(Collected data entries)
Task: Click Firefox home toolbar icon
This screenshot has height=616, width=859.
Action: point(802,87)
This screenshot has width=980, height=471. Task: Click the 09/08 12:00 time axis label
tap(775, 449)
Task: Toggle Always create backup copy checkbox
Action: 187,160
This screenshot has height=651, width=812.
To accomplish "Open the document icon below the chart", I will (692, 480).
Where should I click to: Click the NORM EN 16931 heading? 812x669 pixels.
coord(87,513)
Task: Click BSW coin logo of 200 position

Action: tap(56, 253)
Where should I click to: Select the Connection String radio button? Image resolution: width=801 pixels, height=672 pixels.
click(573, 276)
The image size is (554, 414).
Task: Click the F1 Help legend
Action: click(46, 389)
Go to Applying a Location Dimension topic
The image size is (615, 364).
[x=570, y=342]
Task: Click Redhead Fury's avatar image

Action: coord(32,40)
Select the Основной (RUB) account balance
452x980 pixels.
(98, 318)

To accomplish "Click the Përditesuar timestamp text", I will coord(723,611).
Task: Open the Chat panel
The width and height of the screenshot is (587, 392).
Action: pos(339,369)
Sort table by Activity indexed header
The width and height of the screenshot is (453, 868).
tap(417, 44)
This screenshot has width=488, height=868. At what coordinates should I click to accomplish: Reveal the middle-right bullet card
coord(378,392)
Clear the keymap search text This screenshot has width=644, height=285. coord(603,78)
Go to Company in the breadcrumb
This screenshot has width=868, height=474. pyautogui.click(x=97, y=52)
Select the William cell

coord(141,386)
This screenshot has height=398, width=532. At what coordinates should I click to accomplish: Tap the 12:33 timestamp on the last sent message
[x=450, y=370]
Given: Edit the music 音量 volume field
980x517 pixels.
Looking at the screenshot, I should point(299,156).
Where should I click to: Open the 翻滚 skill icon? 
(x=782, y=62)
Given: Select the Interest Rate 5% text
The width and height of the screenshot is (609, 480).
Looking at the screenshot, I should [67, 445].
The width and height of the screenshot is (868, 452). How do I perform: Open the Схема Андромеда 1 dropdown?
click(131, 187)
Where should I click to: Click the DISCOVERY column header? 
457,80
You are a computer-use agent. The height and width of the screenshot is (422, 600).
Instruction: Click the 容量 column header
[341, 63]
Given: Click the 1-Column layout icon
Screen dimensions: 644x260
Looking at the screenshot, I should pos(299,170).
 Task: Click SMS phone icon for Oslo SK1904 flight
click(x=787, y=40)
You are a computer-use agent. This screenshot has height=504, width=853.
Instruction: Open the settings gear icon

**EXERCISE BRIEF:** Beginning at the line that contains "Instruction: Click the 容量 column header" and ending at the last line above, copy each line without any change.

**YOUR RESPONSE:**
Instruction: Click the 容量 column header
[341, 63]
Given: Click the 1-Column layout icon
Screen dimensions: 644x260
Looking at the screenshot, I should pos(299,170).
 Task: Click SMS phone icon for Oslo SK1904 flight
click(x=787, y=40)
You are a computer-use agent. This screenshot has height=504, width=853.
Instruction: Open the settings gear icon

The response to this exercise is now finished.